Finding the X factor in Gaelic football

“Into the face of the young man... there had crept a look of furtive shame, the shifty, hangdog look which announces that a hurling fan is about to talk Gaelic football.”

Finding the X factor in Gaelic football

No, PG Wodehouse never wrote that version of one of his greatest sentences. We thought it, though, in light of the comments of the new GAA President, Liam O’Neill, to the effect that Gaelic football could be boring.

Before being accused of feasting on football’s travails like some kind of hurling snob (why break the habit of a lifetime? — ed) it might be no harm to see what O’Neill said in its entirety.

“Just when you think it is in bother, you get a great game of football, a great All-Ireland final,” said O’Neill. “That happens time and time again.

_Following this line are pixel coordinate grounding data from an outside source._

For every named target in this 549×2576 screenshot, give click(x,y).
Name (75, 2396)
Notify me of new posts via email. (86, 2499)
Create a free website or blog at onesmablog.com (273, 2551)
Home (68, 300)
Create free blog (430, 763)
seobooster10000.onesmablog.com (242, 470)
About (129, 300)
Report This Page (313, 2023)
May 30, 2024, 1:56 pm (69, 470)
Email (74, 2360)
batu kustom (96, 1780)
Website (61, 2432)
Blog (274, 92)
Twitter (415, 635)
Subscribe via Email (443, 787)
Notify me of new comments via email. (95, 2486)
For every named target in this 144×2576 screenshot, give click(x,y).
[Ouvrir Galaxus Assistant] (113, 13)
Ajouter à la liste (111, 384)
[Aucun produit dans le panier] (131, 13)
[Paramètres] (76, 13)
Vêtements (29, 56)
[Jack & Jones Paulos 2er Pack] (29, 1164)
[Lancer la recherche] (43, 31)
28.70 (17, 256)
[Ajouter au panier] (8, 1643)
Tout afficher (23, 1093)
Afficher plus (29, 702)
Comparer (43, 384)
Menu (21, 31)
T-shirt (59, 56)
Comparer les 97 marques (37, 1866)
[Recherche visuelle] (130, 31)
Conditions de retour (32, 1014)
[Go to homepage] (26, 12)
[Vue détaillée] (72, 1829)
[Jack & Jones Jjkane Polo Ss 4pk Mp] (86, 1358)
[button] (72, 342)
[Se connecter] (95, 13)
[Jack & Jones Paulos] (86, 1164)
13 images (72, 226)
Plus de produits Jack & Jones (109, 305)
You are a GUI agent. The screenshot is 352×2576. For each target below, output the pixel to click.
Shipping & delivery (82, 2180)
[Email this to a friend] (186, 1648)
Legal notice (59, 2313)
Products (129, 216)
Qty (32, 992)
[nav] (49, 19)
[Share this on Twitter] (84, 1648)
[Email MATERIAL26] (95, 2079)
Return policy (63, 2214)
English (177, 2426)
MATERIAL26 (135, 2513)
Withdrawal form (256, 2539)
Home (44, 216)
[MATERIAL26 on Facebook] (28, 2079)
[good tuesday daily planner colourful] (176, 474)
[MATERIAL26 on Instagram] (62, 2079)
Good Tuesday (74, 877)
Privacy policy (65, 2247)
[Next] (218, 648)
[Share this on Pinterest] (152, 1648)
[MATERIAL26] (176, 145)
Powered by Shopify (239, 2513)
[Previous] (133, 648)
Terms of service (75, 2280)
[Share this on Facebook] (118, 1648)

However, the defensiveness of the game at the moment and the overuse of the handpass is slowing it down and it’s boring. It’s not what our supporters want, we like physical contact and we like the game moving forward.”

Fair enough. With all of that in mind, yours truly fetched up in Croke Park yesterday to see just how boring Gaelic football can be, using the utterly unscientific Moynihan Entertainment Axis, where X = More Fun Than Samuel L Jackson In Pulp Fiction, Y = Less Fun Than The Fiscal Treaty Explained Slowly And Earnestly.

The first and overpowering impression yesterday was that looking down on a Gaelic football game from a height such as the top tier in Croke Park gives you a good idea of the compression of play, something you don’t always get from TV coverage.

The gold standard in this kind of actuality-versus-representation is not Father Ted (“These are close, but those are far away”) but an interview we read with Packie Bonner many, many years ago, in the wake of Italia 90.

The interviewer made the point that in the game against Holland in that tournament, Ireland had done pretty well in general play and had deserved their equaliser.

Hold on a second, said Bonner. That might have been how it looked on telly, but he felt Ireland had been destroyed, pulled all over the place by the movement of Ruud Gullit up front — far away from the ball on which the TV cameras were focused but clearly visible to the goalkeeper, alarmed by the Dutchman’s elusive running.

The same applied yesterday. An interesting experiment would be to set up one of those time-lapse cameras on the roof of the Hogan Stand shooting the movement of the Kildare and Tyrone players on the field in the Division Two final: the drift of players in a crowd up and down the field resembled two lines of rugby league players at times, 24 or 25 players stretched from sideline to sideline crossways and maybe 20 metres deep.

Entertaining? Not really, to be honest.

It was certainly significant to see that the one moment which had bums lifting from seats in anticipation in the first half was a terrific long ball from Tyrone’s Owen Mulligan to team-mate Stephen O’Neill on the edge of the square: O’Neill collected but dragged his shot narrowly wide of the posts (“He’s probably frozen solid since the ball last came up,” said one colleague, referring to a cold wind yesterday that had Sherpas whimpering on Jones’ Road).

Kildare kept Tyrone in their sights until pulling away in the last 10 minutes with a run of fine scores, but their big full-forward Tomas O’Connor admitted afterwards that the game wasn’t one for the neutrals.

Tomas, you spoke the truth.

How about the main event, then, Cork v Mayo in the Division One decider? More boring? Less boring? About the same, in this viewer’s opinion. The wind that froze all and sundry for the first game didn’t abate for the second clash, and that probably influenced the quality on offer.

The sides lined out in a slightly more traditional manner, though Cork did not look quite the unsophisticated group of position-huggers yearning for the days of 17-a-side which some pundits would have you believe. Again, though, it was a long ball from Paudie Kissane to Donncha O’Connor which eventually resulted in Colm O’Neill’s goal, Cork’s first. Discern for yourself its significance.

Entertainment value? Well, it’s probably unfair to judge any game on the basis of a competition that offers an inherent definition of not-as-good-as-the-real-thing. The league is the league and you don’t need predictive text to finish the sentence.

But the league should also be where teams try something a little different, the odd twist in the approach that might bring dividends in the summer because it’s tried out off-Broadway. The increased importance of the league generally means less willingness to experiment, and that bleeds into conservatism in the playing style.

Boring? Not if you’re from Cork and Kildare, maybe. But what about everybody else?